O aço anão arrancou um pedaço da orelha direita do vice-capitão, quando ele tentou tomar distância e escorregou, caindo sentado na neve.

Ouviu-se um grito e Dyrk ergueu o braço em uma tentativa desesperada de bloquear o seu segundo golpe, mas tudo o que fez foi perder alguns dedos e deixar escapar um berro estridente, só calando a boca quando teve o maxilar quebrado com um novo ataque que deixou a sua boca em uma ruína de sangue e carne mole pendurada.

As memórias de Siegfried ficaram um pouco confusas depois disso e, quando finalmente voltou a si, o conde o chamava:

— Siegfried!

Mas o lorde não era o único ali, metade do salão veio com ele. A baronesa Kessel e seus homens, Emelia, Sam, Mirabel, dúzias de guardas e servas do Salão dos Poucos… E Dara.
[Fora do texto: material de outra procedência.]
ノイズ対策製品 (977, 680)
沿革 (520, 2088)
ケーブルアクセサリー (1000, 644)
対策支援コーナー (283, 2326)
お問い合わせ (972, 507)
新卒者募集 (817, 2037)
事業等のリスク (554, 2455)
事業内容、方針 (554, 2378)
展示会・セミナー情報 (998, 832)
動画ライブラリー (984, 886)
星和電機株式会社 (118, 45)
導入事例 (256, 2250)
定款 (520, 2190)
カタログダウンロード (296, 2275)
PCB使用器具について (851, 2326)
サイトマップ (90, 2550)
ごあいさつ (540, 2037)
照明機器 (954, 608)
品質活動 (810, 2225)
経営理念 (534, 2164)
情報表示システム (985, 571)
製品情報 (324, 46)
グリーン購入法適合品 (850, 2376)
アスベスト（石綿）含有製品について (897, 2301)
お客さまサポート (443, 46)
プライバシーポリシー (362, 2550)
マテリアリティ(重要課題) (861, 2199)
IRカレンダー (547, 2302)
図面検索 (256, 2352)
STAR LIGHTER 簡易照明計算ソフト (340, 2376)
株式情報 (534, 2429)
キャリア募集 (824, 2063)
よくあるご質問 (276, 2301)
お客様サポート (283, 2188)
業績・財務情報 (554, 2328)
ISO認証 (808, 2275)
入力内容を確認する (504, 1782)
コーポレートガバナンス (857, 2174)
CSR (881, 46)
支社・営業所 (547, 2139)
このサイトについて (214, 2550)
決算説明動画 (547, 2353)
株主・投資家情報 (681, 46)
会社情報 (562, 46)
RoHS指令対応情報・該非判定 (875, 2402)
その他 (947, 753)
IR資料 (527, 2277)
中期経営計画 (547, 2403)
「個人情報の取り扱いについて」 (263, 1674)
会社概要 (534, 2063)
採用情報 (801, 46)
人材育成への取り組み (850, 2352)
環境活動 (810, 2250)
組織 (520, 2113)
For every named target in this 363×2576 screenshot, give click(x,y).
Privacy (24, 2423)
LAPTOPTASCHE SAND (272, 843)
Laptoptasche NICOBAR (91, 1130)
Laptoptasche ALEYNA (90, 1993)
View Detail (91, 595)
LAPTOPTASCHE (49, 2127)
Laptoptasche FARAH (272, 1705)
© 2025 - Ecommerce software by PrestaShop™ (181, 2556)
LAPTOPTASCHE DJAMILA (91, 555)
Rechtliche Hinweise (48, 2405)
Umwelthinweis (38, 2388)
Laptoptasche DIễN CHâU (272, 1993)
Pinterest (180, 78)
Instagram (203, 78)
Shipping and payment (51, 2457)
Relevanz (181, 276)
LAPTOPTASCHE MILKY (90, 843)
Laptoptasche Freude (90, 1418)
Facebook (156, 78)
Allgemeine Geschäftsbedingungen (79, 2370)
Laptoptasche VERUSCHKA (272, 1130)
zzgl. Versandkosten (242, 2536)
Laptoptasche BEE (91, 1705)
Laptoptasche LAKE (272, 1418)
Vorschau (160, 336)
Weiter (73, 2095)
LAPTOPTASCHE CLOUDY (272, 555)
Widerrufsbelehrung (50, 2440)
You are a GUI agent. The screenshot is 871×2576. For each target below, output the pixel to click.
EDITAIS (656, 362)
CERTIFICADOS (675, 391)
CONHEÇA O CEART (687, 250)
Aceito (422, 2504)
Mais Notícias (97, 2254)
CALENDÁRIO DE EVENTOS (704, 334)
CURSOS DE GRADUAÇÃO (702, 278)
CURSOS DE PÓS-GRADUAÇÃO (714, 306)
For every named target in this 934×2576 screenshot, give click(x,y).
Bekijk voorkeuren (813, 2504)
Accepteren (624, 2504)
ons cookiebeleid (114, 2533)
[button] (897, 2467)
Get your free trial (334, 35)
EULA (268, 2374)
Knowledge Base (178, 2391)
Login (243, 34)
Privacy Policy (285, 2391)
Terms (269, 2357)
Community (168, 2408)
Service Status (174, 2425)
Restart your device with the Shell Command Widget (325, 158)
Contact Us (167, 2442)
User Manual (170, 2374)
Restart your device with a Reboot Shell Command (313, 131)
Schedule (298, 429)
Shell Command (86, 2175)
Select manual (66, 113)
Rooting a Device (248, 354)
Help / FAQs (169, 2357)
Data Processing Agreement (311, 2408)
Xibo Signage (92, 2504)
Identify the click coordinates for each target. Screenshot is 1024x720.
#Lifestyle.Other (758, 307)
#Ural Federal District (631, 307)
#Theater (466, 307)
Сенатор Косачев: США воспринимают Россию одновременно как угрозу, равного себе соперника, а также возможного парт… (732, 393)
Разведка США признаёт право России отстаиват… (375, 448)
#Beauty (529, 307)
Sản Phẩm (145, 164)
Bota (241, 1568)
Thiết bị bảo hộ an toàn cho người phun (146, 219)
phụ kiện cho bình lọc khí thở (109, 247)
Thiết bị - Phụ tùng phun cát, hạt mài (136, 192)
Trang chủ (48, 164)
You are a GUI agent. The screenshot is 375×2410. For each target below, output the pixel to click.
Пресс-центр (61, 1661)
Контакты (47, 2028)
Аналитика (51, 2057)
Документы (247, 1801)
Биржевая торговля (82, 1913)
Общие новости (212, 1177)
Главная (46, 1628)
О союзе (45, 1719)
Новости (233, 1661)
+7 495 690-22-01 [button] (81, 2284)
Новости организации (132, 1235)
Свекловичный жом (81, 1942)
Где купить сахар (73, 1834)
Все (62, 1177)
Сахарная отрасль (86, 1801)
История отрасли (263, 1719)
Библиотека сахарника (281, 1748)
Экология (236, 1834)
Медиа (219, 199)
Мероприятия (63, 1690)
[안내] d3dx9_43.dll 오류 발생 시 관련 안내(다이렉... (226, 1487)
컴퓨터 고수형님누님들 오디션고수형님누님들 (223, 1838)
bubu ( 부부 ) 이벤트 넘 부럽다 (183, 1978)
Todos o encarando como se fosse algum tipo de animal selvagem que havia escapado de sua jaula e invadido o lugar.

Só então percebeu o que tinha feito.

Estava coberto de sangue, mas não era seu, por isso olhou para baixo e foi quando viu o cadáver de Dyrk estirado aos seus pés, embora fosse apenas uma dedução lógica baseada na última coisa de que se lembrava, porque jamais o teria reconhecido de outro modo.

Tinha aberto seu crânio com tantos golpes que, do queixo para cima, tudo o que restava era carne moída e miolos tingindo a neve de vermelho e negro.

Suas mãos também estavam em ruínas, embora não tão ruins quanto seu rosto; provavelmente ao tentar se defender dos golpes.